Being contrarian risks margin calls. I can’t hold my shorts if the market continues to go up. Being contrarian risks underperforming the market. I lose my AUMs as impatient investors pull out. I risk looking like an idiot compared to all the other brilliant managers playing the momentum game and closet indexing. Bottom line is that I may know the market is in bubble territory and will some day correct, but unless I know the timing of that correction (which I cannot), it is far too risky to bet against the market, and to “fight the Fed.” No less than 3Com/Palm, this should be considered a limit to arbitrage and is our forth reason why financial bubble are not evidence of irrational behavior.

That market participation is mandatory, that momentum investing works, that central banks subsidize risk, and that being a contrarian investor is virtually impossible, are together the four reasons that give us much of an understanding of the causes of frothy markets and financial bubbles. But as we’ve noticed, all four of these stem from rational actors in financial markets making what to each actor are perfectly rational decisions.

In 1996, Federal Reserve chairman Alan Greenspan made his famous “irrational exuberance” speech, commenting on the seemingly high valuation of common stocks (they were to go much higher, rising until 2000). Greenspan might have been correct about the “exuberance” part but he was wrong about it being “irrational.” Market participants were acting rationally, maximizing their own utilities. Investors were simply reacting to the incentives laid out, most importantly, and mostly unknowingly, by the unwise risk subsidizing policies of the Federal Reserve.

Conclusion

Until the ascendance of behavioral economics, mainstream economists held the naive and erroneous belief that human beings always set out to maximize their income or wealth. And so it was said that “homo economicus” was a rational creature. But then came Richard Thaler and others who showed that this belief was indeed naive and erroneous. The models were wrong. Human beings are not always, or even typically, wealth maximizers.  We are instead, well…human beings, shaped by eons of evolution and biology. And in helping to show this, Thaler and the community of behavioral economists no doubt deserve some credit.

But the behavioralists made the same two mistakes as those economists they attempted to supplant. First, they forgot to question their own assumptions. They maintained the same non-colloquial definition of rationality, and kept the same proxies for utility they inherited, without a bit of thought as to whether they made sense, or had any basis in reality. Like the economists who came before them, they demonstrated that they too have very little understanding of what factors truly drive human decision making.

Then their work escaped the chambers of academia and became popular. Their studies were easy to understand, common sensical and not too mathy. Fun even. “Irrationality” made great headlines and journalists and the mainstream media ate it up. Bestsellers were published. TED talks were given. Politicians began to listen. The cookie jars of government started to open up to the behavioral economists. Money and power!
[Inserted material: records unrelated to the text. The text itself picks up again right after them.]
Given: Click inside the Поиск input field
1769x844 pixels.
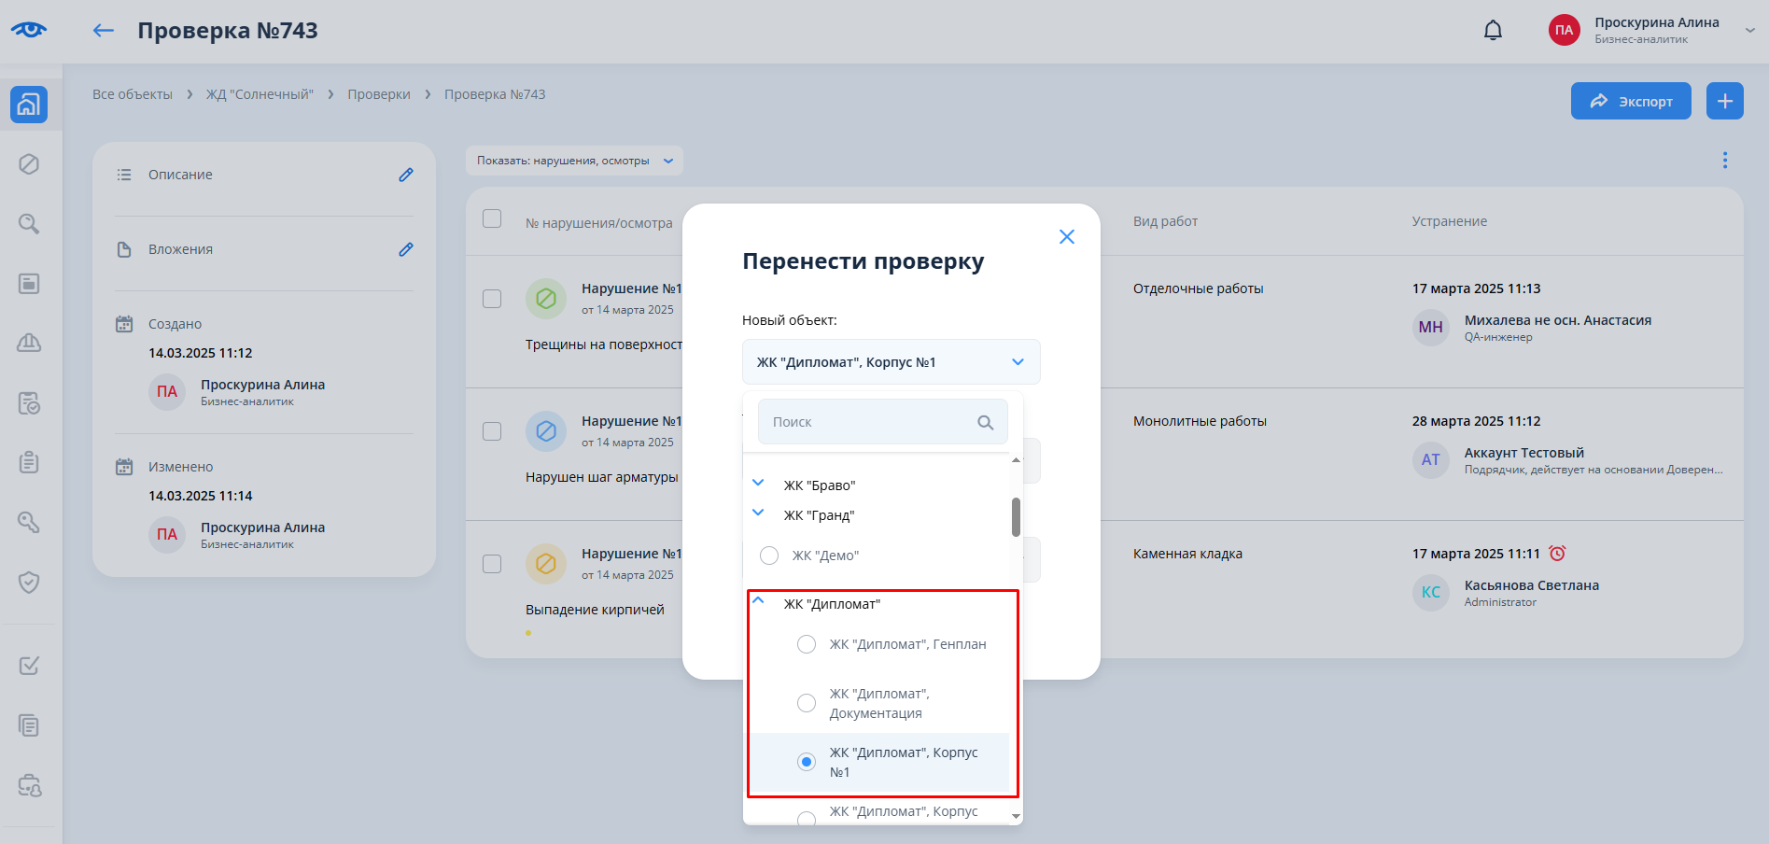Looking at the screenshot, I should (x=868, y=422).
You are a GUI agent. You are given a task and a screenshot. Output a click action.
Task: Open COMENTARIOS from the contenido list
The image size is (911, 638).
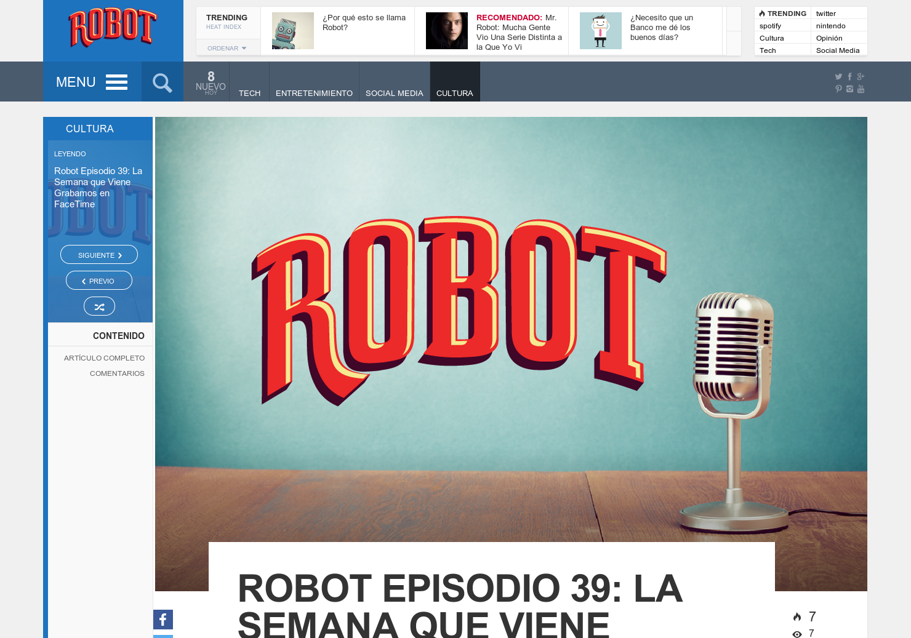click(117, 373)
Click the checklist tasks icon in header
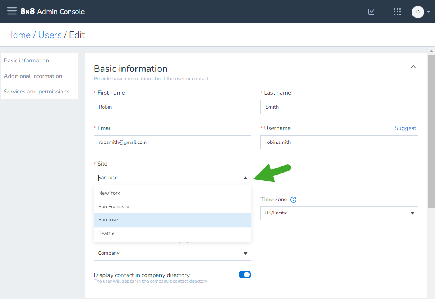Screen dimensions: 435x299 click(371, 11)
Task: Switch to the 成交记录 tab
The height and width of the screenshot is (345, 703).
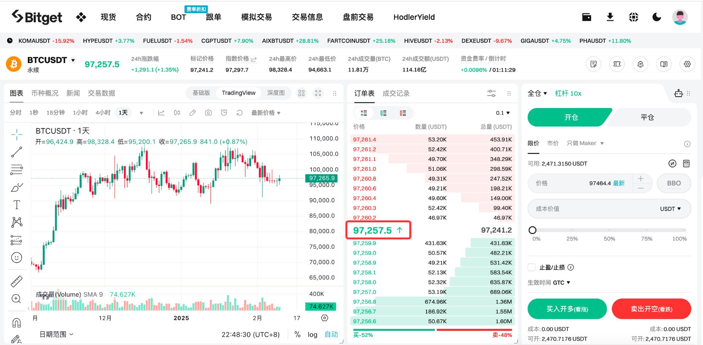Action: 396,93
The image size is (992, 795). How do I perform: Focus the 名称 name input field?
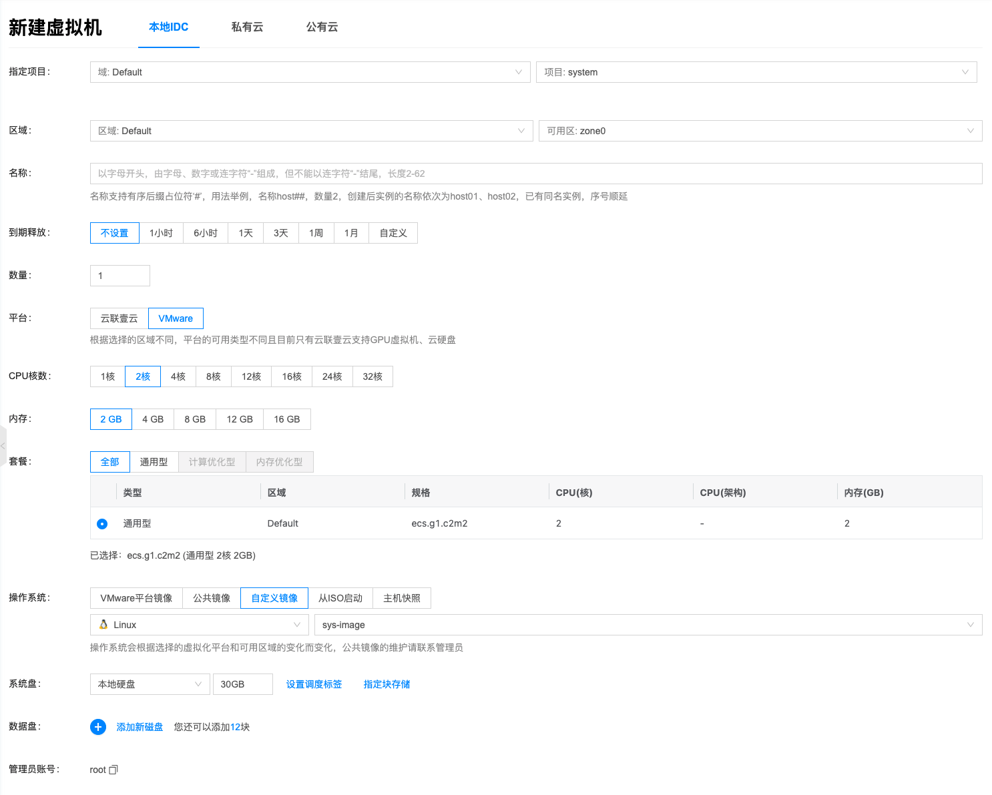coord(535,174)
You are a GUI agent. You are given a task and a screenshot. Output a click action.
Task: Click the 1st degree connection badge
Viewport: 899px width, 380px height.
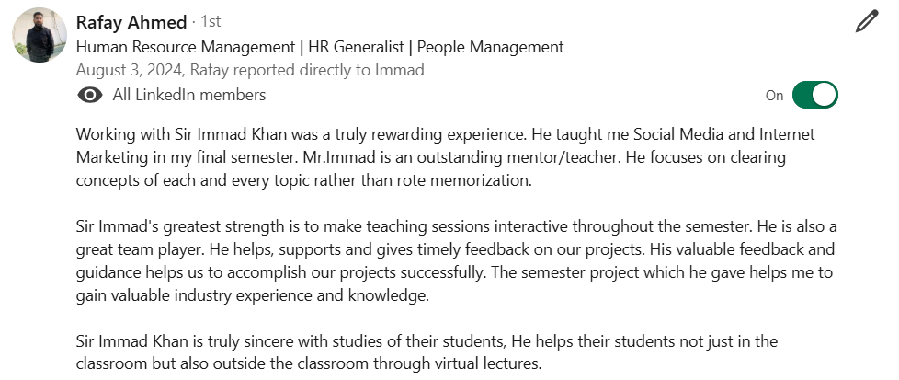pos(211,21)
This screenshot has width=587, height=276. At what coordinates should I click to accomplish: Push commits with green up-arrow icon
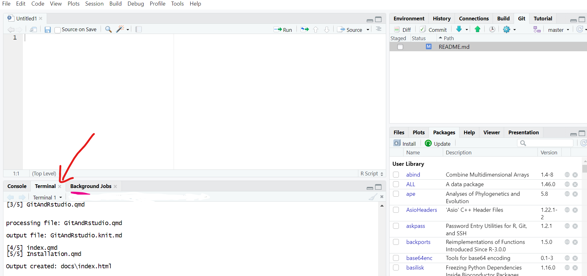point(477,29)
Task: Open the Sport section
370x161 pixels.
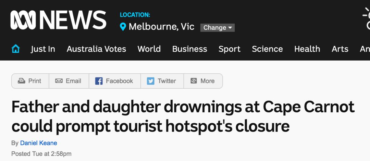Action: 229,49
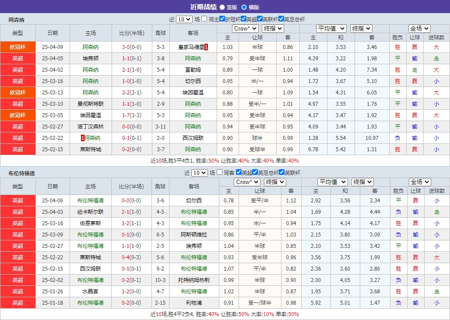Screen dimensions: 450x320
Task: Open the Crow* bookmaker dropdown
Action: [246, 28]
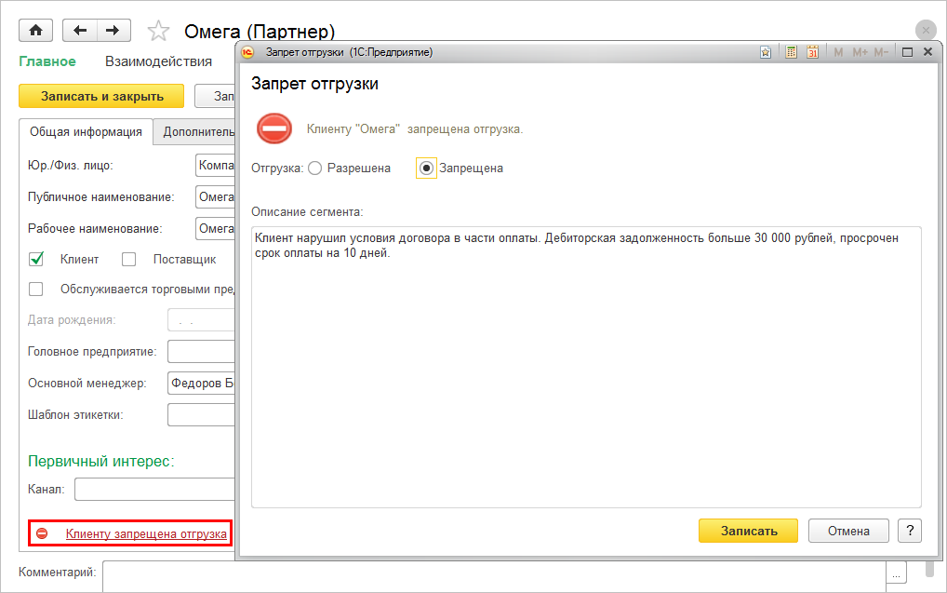Image resolution: width=947 pixels, height=593 pixels.
Task: Switch to the Взаимодействия section
Action: point(158,61)
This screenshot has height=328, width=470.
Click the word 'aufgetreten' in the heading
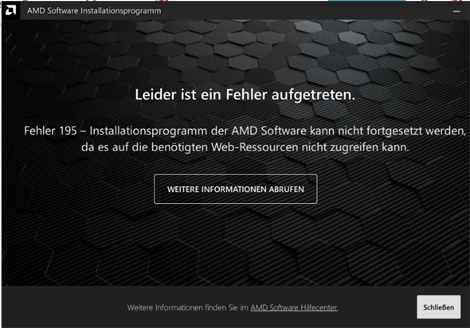311,95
Power and money!

And naturally, with the money and the power comes the arrogance. And this is their second mistake. The mistake that since the beginning of time has been made by those smart, but not wise. The mistake that til the end of time will be made by those smart, but not wise. Humans are irrational, but we the enlightened ones have the fix! Nudge! Libertarian Paternalism! Economists to the rescue! Government to the rescue! The people must be saved from themselves!